Your assignment: Before doing anything else, copy the entries below exactly.

[Dataset records]
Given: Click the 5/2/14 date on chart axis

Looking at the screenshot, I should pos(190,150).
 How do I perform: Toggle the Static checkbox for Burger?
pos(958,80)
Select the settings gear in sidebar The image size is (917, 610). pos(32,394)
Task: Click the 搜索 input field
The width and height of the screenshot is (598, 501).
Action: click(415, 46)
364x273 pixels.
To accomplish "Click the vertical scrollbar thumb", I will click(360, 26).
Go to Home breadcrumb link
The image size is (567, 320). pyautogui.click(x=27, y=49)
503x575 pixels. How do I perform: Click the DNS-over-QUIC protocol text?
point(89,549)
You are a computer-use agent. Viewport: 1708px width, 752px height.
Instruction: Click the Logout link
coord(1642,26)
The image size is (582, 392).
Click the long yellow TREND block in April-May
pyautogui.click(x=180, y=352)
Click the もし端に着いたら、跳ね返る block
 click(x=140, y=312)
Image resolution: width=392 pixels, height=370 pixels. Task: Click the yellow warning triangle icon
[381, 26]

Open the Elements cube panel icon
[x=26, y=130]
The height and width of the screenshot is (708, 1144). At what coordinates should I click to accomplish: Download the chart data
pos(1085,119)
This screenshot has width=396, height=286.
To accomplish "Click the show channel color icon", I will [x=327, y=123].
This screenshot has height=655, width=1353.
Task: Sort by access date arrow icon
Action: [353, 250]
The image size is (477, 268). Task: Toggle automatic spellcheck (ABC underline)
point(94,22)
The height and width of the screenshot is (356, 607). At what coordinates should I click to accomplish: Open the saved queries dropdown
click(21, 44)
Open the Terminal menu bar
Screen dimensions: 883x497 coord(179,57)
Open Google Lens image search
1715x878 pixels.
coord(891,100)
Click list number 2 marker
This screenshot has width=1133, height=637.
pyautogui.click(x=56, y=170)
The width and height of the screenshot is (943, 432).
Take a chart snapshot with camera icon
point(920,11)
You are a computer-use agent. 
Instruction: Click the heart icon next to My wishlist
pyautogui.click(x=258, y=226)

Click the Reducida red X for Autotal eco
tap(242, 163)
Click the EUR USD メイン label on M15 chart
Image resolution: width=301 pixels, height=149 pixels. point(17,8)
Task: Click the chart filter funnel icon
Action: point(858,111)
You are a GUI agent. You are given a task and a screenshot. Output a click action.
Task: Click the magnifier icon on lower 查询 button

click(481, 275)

Task answer:
Given: Click the 5/2/14 date on chart axis

Looking at the screenshot, I should pos(190,150).
 How do I perform: Toggle the Static checkbox for Burger?
pos(958,80)
Select the settings gear in sidebar The image size is (917, 610). pos(32,394)
Task: Click the 搜索 input field
The width and height of the screenshot is (598, 501).
Action: click(415, 46)
364x273 pixels.
To accomplish "Click the vertical scrollbar thumb", I will click(360, 26).
Go to Home breadcrumb link
The image size is (567, 320). pyautogui.click(x=27, y=49)
503x575 pixels. How do I perform: Click the DNS-over-QUIC protocol text?
point(89,549)
You are a computer-use agent. Viewport: 1708px width, 752px height.
Instruction: Click the Logout link
coord(1642,26)
The image size is (582, 392).
Click the long yellow TREND block in April-May
pyautogui.click(x=180, y=352)
Click the もし端に着いたら、跳ね返る block
 click(x=140, y=312)
Image resolution: width=392 pixels, height=370 pixels. Task: Click the yellow warning triangle icon
[381, 26]

Open the Elements cube panel icon
[x=26, y=130]
The height and width of the screenshot is (708, 1144). At what coordinates should I click to accomplish: Download the chart data
pos(1085,119)
This screenshot has width=396, height=286.
To accomplish "Click the show channel color icon", I will [x=327, y=123].
This screenshot has height=655, width=1353.
Task: Sort by access date arrow icon
Action: [353, 250]
The image size is (477, 268). Task: Toggle automatic spellcheck (ABC underline)
point(94,22)
The height and width of the screenshot is (356, 607). At what coordinates should I click to accomplish: Open the saved queries dropdown
click(21, 44)
Open the Terminal menu bar
Screen dimensions: 883x497 coord(179,57)
Open Google Lens image search
1715x878 pixels.
coord(891,100)
Click list number 2 marker
This screenshot has width=1133, height=637.
pyautogui.click(x=56, y=170)
The width and height of the screenshot is (943, 432).
Take a chart snapshot with camera icon
point(920,11)
You are a computer-use agent. 
Instruction: Click the heart icon next to My wishlist
pyautogui.click(x=258, y=226)

Click the Reducida red X for Autotal eco
tap(242, 163)
Click the EUR USD メイン label on M15 chart
Image resolution: width=301 pixels, height=149 pixels. point(17,8)
Task: Click the chart filter funnel icon
Action: point(858,111)
You are a GUI agent. You are given a task and a screenshot. Output a click action.
Task: Click the magnifier icon on lower 查询 button

click(481, 275)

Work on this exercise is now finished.